What is expected:
Go through the listing below and state how many of its lines include "agent". Write only that number.

Exercise materials:
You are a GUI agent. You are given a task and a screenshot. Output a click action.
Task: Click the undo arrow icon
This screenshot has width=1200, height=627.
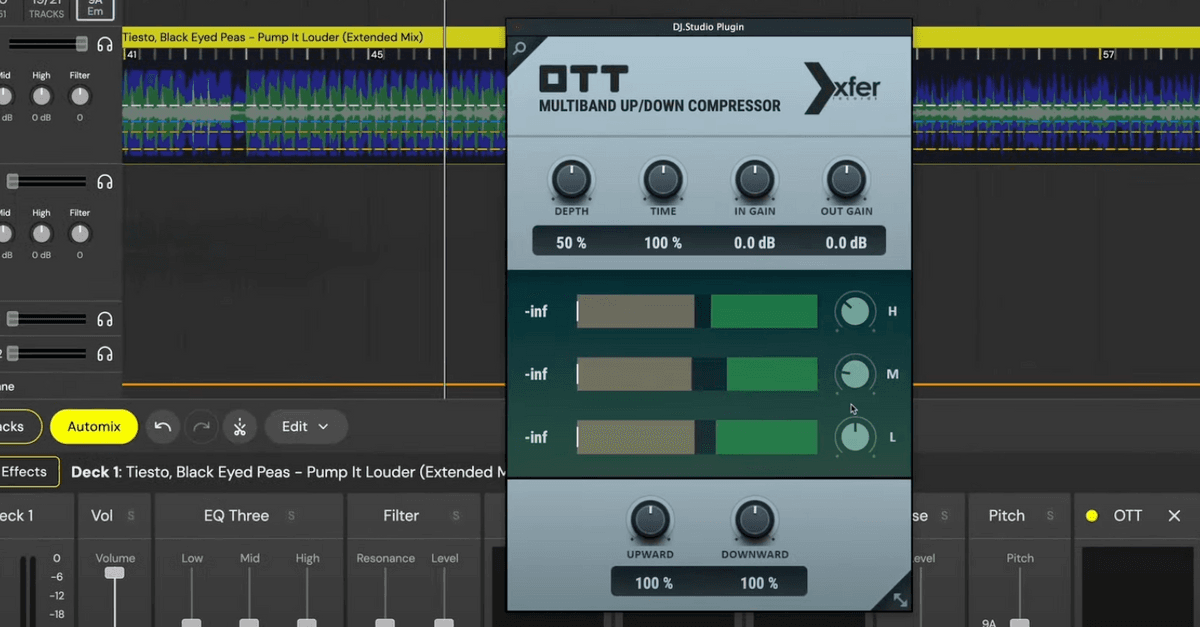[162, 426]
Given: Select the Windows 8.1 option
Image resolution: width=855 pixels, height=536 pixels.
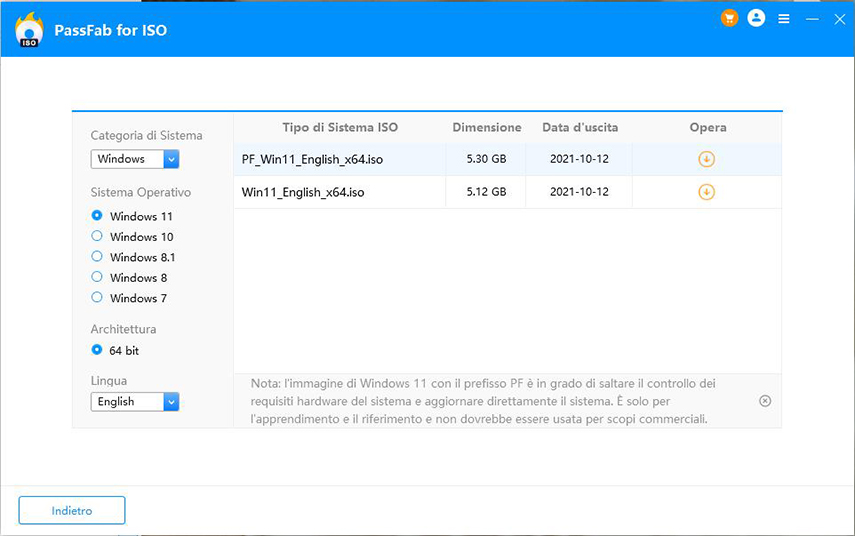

==

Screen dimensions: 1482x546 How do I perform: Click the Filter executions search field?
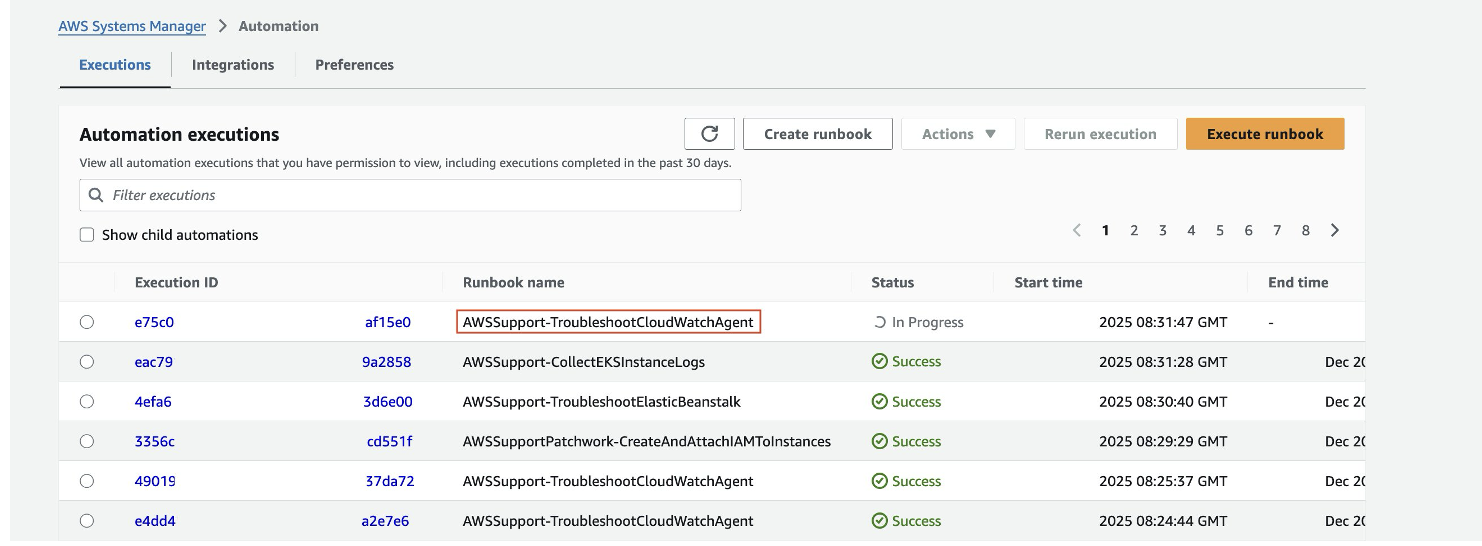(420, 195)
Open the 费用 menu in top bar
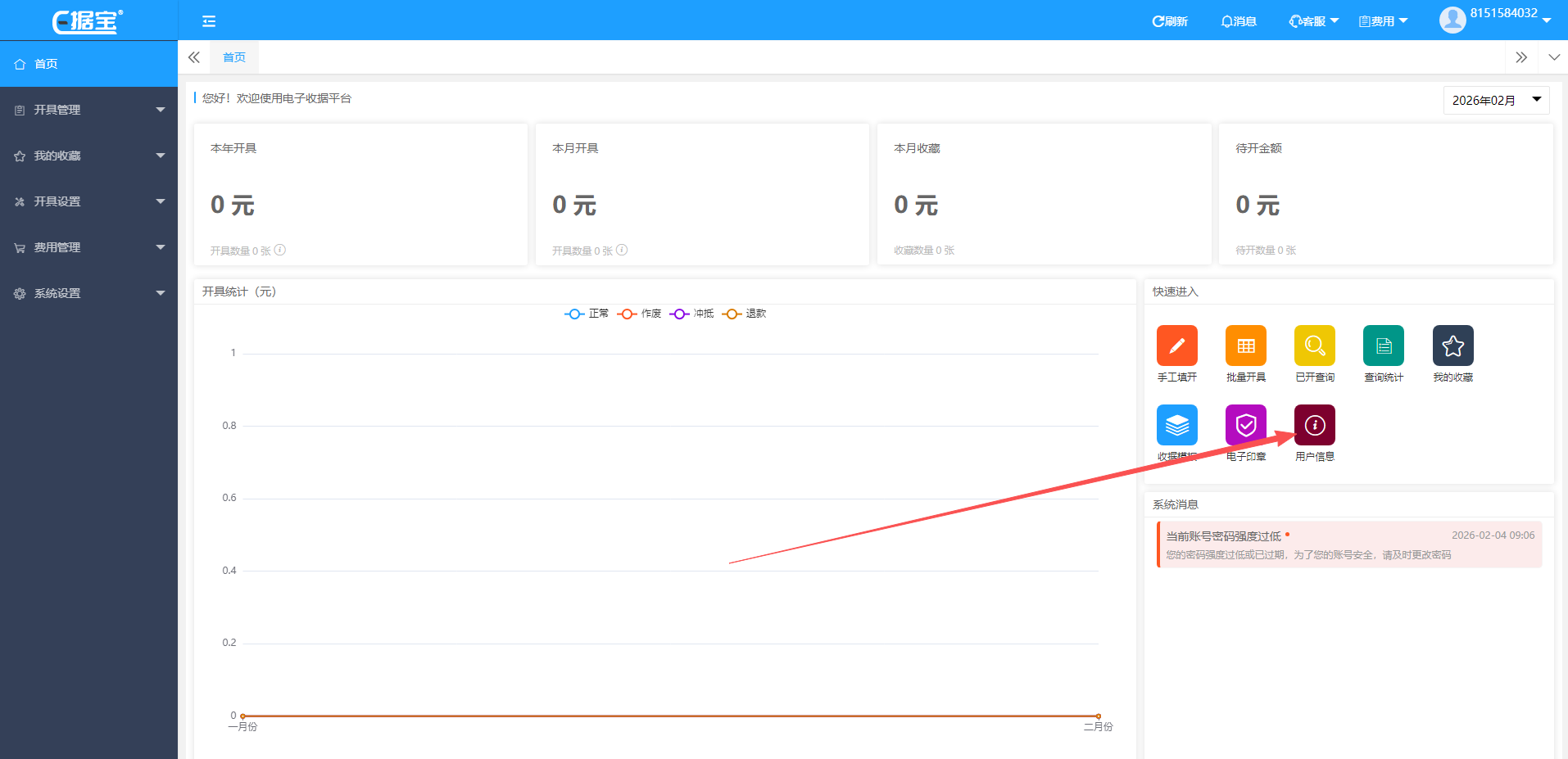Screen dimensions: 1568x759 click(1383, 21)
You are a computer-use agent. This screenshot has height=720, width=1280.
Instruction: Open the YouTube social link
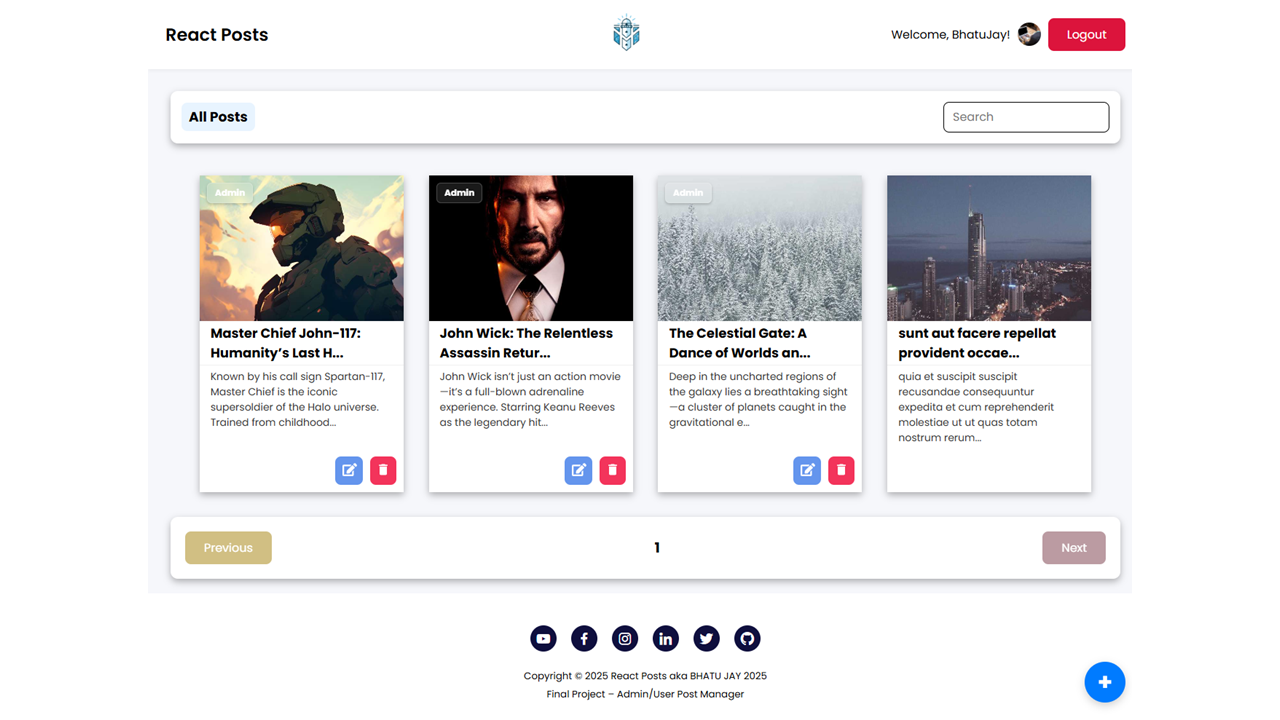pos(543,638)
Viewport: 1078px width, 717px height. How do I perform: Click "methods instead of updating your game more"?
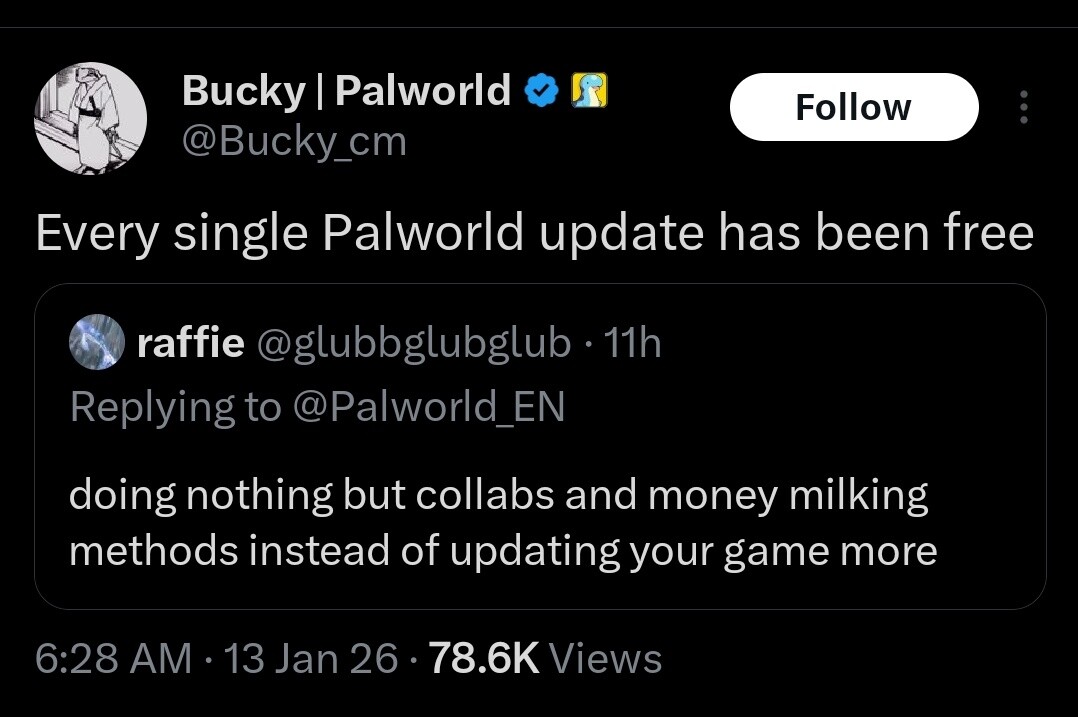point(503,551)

==

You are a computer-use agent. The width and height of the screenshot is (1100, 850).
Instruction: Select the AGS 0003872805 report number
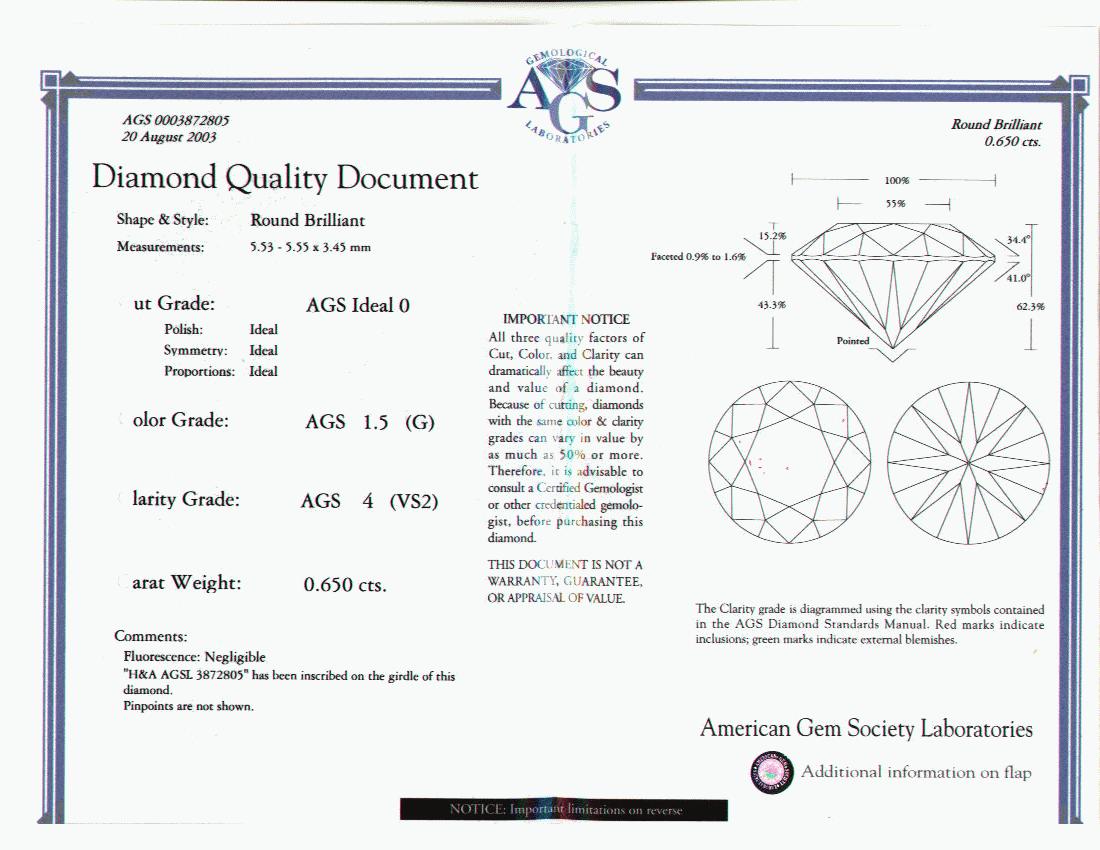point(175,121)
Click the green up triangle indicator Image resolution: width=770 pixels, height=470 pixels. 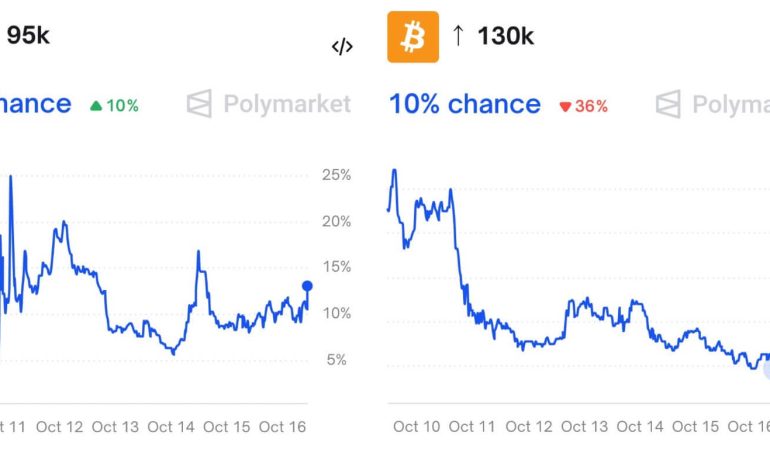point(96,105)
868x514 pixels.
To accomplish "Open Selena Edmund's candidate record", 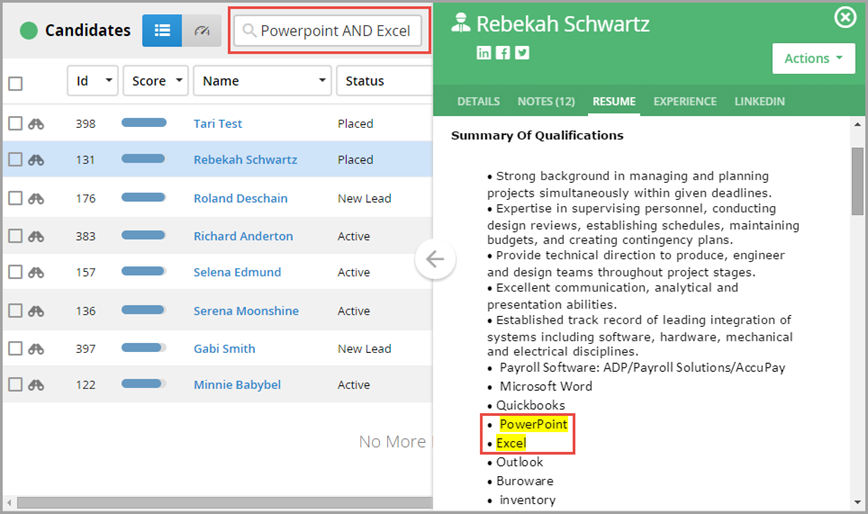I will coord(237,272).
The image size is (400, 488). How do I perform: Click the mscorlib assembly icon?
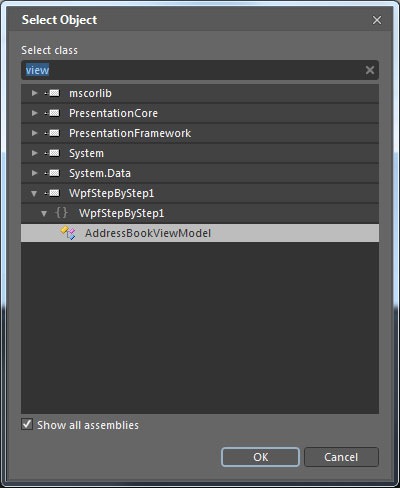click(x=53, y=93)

Answer for this exercise:
3